Narrowing the gap between theory and practice is a longstanding goal of the algorithm analysis community. To further progress our understanding of how algorithms work in practice, we propose a new algorithm analysis framework called by the book analysis. Unlike earlier frameworks, by the book analysis models not only the algorithm's input data but also the algorithm itself. Results from this framework are intended to correspond well with established knowledge of an algorithm's practical behavior, grounded in observations from implementations, best practices in input modeling, and measurements on practical benchmark instances.
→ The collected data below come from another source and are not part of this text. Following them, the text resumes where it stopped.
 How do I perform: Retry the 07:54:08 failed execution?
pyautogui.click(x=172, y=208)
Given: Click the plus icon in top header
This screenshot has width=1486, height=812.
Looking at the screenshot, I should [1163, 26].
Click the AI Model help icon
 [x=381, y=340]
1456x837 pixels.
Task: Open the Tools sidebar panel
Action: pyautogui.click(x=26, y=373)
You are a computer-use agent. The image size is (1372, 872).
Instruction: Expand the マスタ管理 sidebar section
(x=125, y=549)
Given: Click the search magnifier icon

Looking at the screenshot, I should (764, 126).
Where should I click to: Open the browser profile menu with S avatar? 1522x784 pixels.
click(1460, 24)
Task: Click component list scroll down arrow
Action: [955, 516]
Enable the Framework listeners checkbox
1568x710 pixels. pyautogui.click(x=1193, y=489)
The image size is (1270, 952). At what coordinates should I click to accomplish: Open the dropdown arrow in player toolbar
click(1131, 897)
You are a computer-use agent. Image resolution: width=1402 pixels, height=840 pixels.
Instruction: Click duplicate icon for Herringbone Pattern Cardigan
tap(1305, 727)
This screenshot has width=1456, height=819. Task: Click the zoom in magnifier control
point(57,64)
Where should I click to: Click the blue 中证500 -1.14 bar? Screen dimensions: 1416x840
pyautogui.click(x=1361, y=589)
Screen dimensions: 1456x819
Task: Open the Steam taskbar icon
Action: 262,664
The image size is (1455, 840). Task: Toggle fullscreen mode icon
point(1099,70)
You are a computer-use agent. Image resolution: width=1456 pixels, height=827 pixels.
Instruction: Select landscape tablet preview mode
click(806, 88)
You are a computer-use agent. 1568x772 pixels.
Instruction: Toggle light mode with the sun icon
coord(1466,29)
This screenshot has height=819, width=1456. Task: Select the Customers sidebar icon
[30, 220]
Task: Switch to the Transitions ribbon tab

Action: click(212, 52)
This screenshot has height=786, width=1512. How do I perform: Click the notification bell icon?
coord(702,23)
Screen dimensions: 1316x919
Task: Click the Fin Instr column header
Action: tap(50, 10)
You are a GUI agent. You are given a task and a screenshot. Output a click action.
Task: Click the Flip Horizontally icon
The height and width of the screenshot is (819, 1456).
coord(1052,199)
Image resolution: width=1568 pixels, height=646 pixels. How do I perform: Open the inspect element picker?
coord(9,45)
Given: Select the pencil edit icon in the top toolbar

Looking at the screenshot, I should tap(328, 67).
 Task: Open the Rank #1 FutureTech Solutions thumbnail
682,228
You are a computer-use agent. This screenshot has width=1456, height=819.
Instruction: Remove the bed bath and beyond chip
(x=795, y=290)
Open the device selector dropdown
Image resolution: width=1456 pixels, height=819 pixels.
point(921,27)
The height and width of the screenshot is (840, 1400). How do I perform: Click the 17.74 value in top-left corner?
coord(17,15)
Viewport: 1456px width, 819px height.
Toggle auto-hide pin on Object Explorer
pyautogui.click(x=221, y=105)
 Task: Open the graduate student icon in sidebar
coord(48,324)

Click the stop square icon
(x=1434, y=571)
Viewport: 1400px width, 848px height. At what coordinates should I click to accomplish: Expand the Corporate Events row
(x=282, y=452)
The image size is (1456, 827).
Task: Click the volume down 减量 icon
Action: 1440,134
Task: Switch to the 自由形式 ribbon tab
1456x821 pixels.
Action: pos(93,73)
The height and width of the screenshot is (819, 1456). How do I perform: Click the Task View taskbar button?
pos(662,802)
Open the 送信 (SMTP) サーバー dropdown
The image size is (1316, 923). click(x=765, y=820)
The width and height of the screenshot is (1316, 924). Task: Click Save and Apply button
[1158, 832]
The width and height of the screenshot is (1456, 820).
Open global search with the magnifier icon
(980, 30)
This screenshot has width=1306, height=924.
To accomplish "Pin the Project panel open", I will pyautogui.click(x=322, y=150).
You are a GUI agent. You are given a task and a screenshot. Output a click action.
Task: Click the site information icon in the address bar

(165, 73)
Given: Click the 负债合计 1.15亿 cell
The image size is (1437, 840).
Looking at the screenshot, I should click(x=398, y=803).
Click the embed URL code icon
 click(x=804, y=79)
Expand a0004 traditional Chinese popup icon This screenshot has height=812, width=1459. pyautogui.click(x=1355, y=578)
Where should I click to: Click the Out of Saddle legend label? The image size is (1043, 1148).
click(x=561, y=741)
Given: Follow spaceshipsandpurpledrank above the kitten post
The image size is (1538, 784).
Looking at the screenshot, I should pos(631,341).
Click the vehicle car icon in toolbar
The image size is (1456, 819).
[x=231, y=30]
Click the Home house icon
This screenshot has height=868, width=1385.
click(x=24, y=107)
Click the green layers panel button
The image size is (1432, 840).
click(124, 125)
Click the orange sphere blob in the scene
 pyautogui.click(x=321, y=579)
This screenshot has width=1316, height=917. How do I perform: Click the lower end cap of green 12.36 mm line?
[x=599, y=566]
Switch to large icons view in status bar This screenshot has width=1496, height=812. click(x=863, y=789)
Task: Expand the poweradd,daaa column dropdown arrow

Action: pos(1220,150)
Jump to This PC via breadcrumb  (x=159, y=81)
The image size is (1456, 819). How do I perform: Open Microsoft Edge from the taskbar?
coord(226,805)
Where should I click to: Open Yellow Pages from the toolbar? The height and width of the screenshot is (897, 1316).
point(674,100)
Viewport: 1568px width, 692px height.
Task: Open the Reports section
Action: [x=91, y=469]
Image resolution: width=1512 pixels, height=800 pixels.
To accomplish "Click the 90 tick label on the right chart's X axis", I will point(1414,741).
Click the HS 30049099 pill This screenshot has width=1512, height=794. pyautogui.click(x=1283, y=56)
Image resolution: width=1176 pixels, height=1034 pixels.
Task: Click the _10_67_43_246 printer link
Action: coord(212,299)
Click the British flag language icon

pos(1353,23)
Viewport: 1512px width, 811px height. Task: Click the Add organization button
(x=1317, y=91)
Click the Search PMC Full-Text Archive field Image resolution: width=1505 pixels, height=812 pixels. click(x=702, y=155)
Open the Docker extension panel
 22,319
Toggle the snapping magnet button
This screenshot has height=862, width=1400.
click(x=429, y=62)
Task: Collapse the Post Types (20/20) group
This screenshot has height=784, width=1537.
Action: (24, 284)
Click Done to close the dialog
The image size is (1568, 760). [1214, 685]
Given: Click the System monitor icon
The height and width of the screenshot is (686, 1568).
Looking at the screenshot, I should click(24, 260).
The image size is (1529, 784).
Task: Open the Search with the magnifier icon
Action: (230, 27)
We apply our framework to the simplex method, an algorithm known for its excellent performance in practice and notorious for its high running time under worst-case analysis. The simplex method also showcased the state-of-the-art framework smoothed analysis (Spielman and Teng, STOC'01). We explain how our framework overcomes several weaknesses of smoothed analysis and prove that under input scaling assumptions, feasibility tolerances, and other design principles used by simplex method implementations, the simplex method indeed attains polynomial running time.
Blogger's Review: This new by the book analysis framework offers a fresh perspective on algorithm evaluation, particularly in assessing practical performance, addressing the shortcomings of traditional theoretical analysis. The proof of polynomial time complexity for the simplex method provides theoretical support for its widespread application in real-world scenarios, making it a noteworthy contribution.